[Date Prev][Date Next][Thread Prev][Thread Next][Date Index][Thread Index]

L'aria pulita non può attendere. Documento da inviare e diffondere se condiviso



Movimento per la società di giustizia e per la speranza
Cari amici
                il Movimento ha preparato questo documento per Obama e l'amministrazione USA sul problema dell'inquinamento;  per il quale chiede il vostro aiuto nell'invio e nella diffusione. Il documento può sempre essere fatto proprio o anche modificato. Gli indirizzi:
per il Pres. Obama andare a The White House, Contact us, incollare il testo;
idem per il Vice Pres., Contact the Vice President, incollare:
Per la Clinton Department of State, Contact Us, e.mail a question, incollare
Un saluto fraterno da Arrigo Colombo
 
 

Movimento per la Società di Giustizia e  per la Speranza

Lecce

 

 

To the President Barack Obama

to the Vice President Joe Biden

to the Secretary of State Hillary Rodham Clinton

 

Clean air cannot wait

"Clean air can wait": so said President Obama, suspending the campaign against air pollution and against global warming until 2013.
The reason given: the crisis, lower costs for businesses and their growth, job recovery.
With this, the President indicated indirectly the cause of his decision: the pressure of big business, of oil companies, of finance in general - to which he presumably has ceded.

 

But there is a greater responsibility, that of the US towards humanity.
A very serious  responsibility after Bush's refusal to ratify the 
Kyoto protocols. Bush, the oil companies’ friend , and an oilman himself, who thus put his interest before that of his people and of all humanity. So the delay of a strong nation and major polluter; a delay that has yet to be recovered, it needs to speed up rather than stop.

 

President Obama thinks about  business and the workplace, but more  urgent are the diseases that cause pollution; just in the U.S.; and the most urgent are especially the disasters towards which global warming is leading us, and which according to scholars  can no longer be avoided, and this is why one must be solicitous about  strong action against greenhouse gases

President Obama must also think of the hope that his election has caused in the world; he must think of what the world expects from him.
He must think of the qualified consensus that he may miss through his actions: the consensus of environmentalists, of young people, of those who suffer from pollution.
This also concerns us because - like many others around the world - we would like him to be re-elected. We would like our hope not to be lost.

Lecce, 2011-09-05

                                                                           For the Movement the Responsible

                                                                                    Prof. Arrigo Colombo

 

 

Arrigo Colombo, Centro interdipartimentale di ricerca sull’utopia, Università di Lecce

Via Monte S.Michele 49, 73100 Lecce, tel/fax 0832-314160

E-mail arribo at libero.it/ Pag  web http://digilander.libero.it/ColomboUtopia

 

 

 (testo italiano)

L'aria pulita non può attendere

 

«L'aria pulita può attendere»: così ha detto il Presidente Obama nel sospendere la campagna contro l'inquinamento atmosferico, e contro il surriscaldamento, fino al 2013.

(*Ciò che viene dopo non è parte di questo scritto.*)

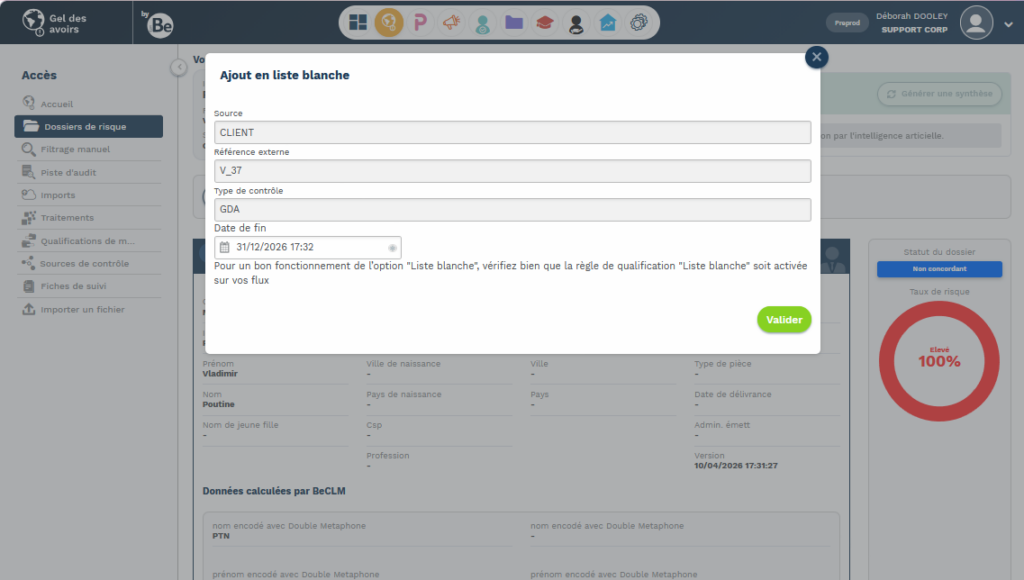
Task: Expand the user account chevron menu
Action: (1007, 23)

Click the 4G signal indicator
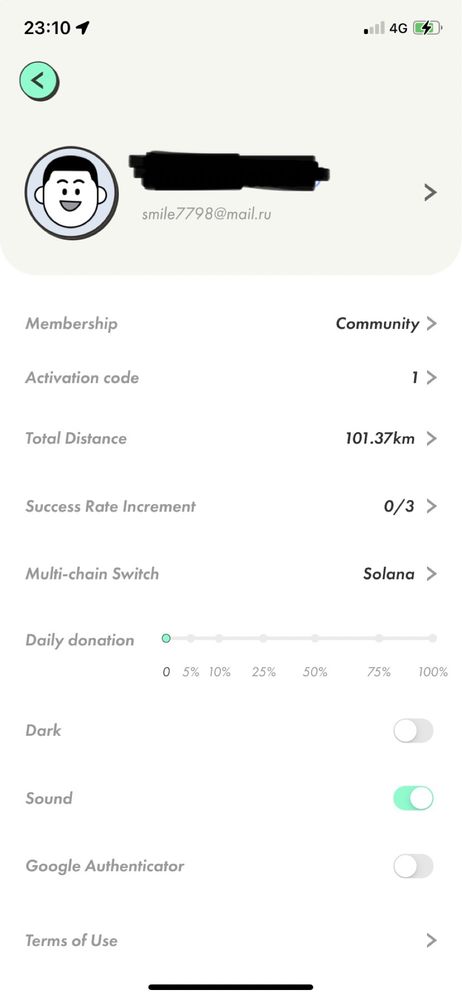pyautogui.click(x=398, y=28)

Il motivo addotto: la crisi, i minori costi per le imprese e la loro crescita, il recupero di posti di lavoro.

Con questo il Presidente indicava indirettamente le cause della sua decisione: la pressione delle grandi imprese, dei petrolieri, della finanza in genere. Cui presumibilmente ha ceduto.

 

C'è però una responsabilità maggiore, ed è quella degli USA di fronte all'umanità.

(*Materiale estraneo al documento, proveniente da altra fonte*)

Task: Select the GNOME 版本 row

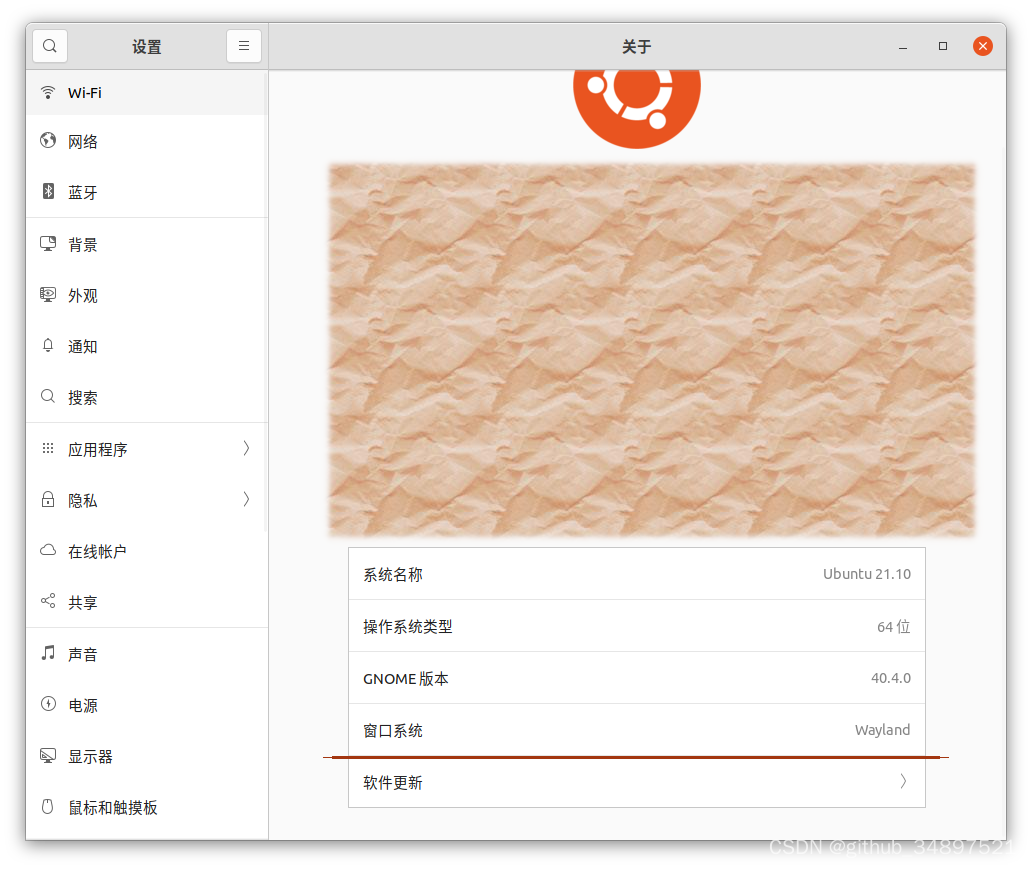Action: click(x=637, y=678)
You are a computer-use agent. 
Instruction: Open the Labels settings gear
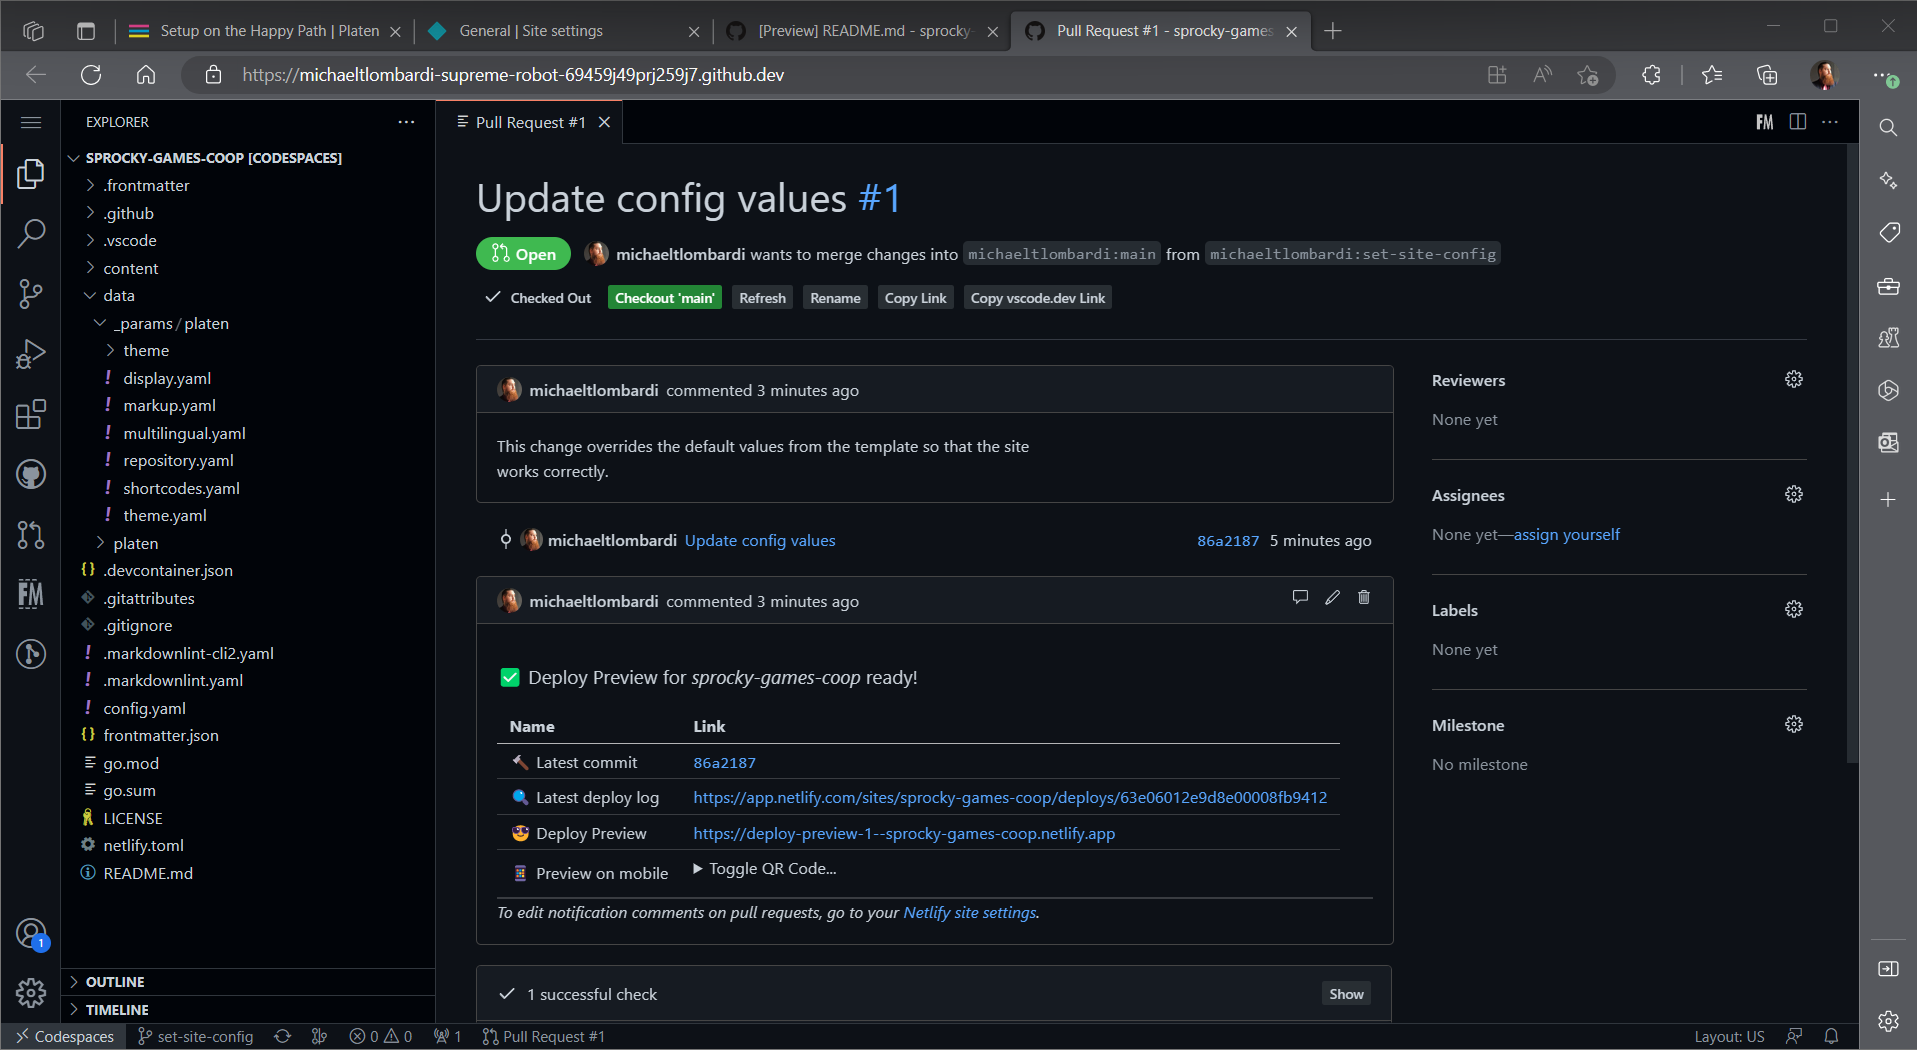(x=1794, y=610)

Responsabilità gravissima dopo il rifiuto di Bush di ratificare i protocolli di Kyoto; Bush l'amico dei petrolieri e petroliere egli stesso; che dunque  poneva il suo interesse davanti a quello del suo popolo e dell'umanità intera. Quindi il ritardo di una grossa nazione forte inquinatrice; ritardo che dev'essere ancora recuperato, che ha bisogno di accelerazione piuttosto che di soste.

 

Il Presidente Obama pensa alle imprese e ai posti di lavoro; ma più urgenti sono le  malattie che l'inquinamento provoca; proprio negli USA; e più urgenti sono soprattutto le catastrofi cui il surriscaldamento globale ci sta portando, che secondo gli studiosi ormai non si potranno evitare; e tanto più quanto meno si sarà solleciti di una forte azione e accelerazione contro i gas serra.

 

Il Presidente Obama deve anche pensare  alla speranza che la sua elezione ha suscitato nel mondo; a ciò che il mondo si attende da lui.

Deve pensare al consenso qualificato che può così perdere: consenso degli ambientalisti, dei giovani, di coloro che soffrono per l'inquinamento.

Anche questo ci preoccupa poiché – come tanti altri nel mondo – vorremmo che fosse rieletto. Vorremmo che quella speranza non andasse perduta.